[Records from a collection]
▶
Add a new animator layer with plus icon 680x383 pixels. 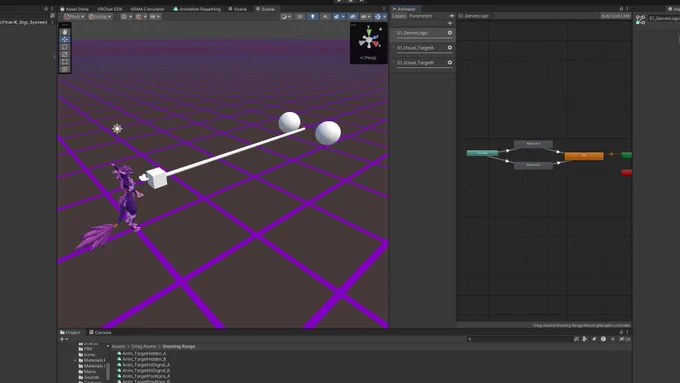click(450, 23)
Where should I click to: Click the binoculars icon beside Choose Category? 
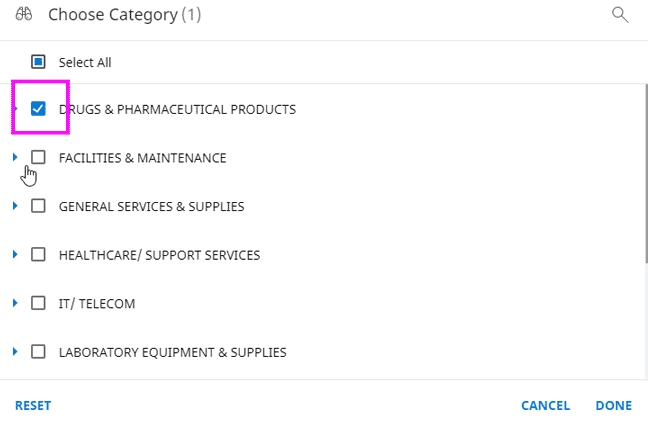[25, 14]
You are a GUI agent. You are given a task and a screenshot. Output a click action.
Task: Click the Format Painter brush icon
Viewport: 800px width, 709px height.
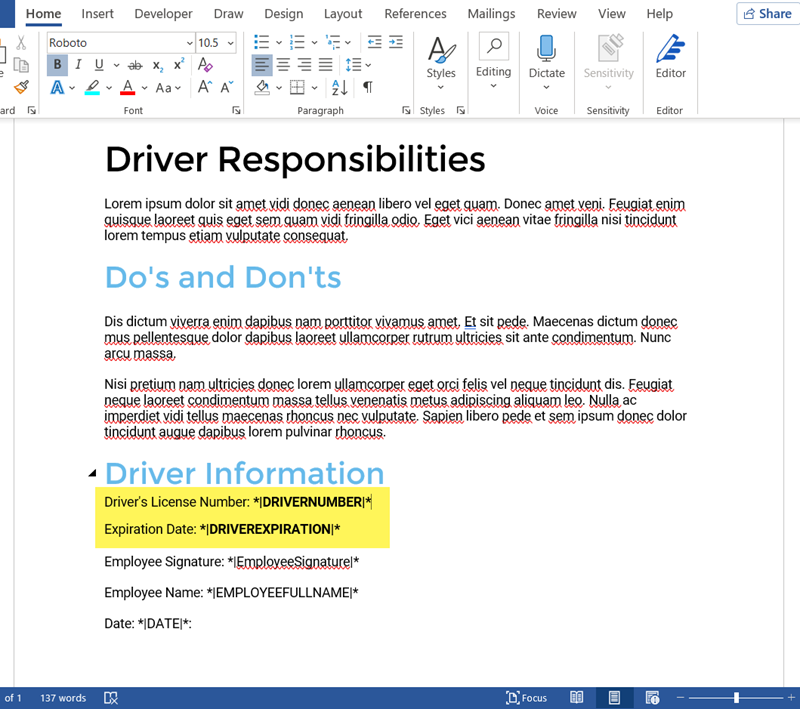click(x=21, y=88)
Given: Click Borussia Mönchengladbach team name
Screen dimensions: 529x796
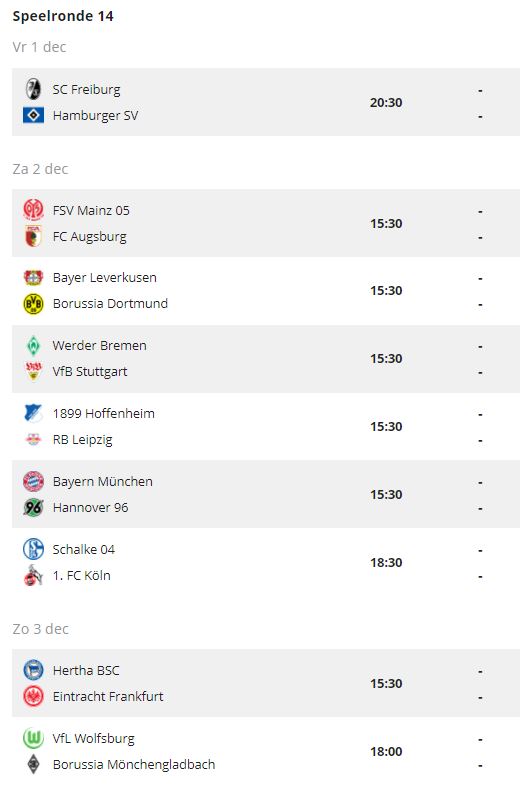Looking at the screenshot, I should (x=134, y=764).
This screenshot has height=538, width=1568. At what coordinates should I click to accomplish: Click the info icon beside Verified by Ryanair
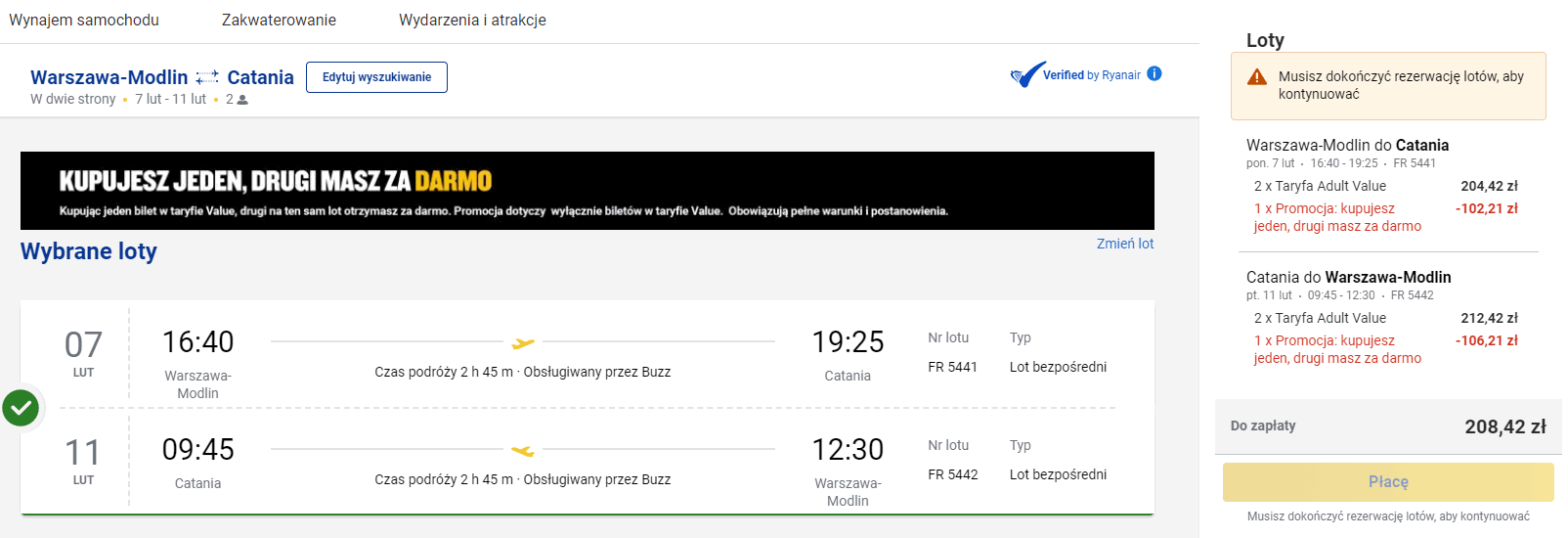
◀
* TO DO *
For this task, give again exactly the lines from the line with "Given: Click Borussia" through the end of the entries, including both ends, and omit the pictures.

* REPLY *
Given: Click Borussia Mönchengladbach team name
Screen dimensions: 529x796
Looking at the screenshot, I should (x=134, y=764).
This screenshot has height=538, width=1568. At what coordinates should I click to accomplish: Click the info icon beside Verified by Ryanair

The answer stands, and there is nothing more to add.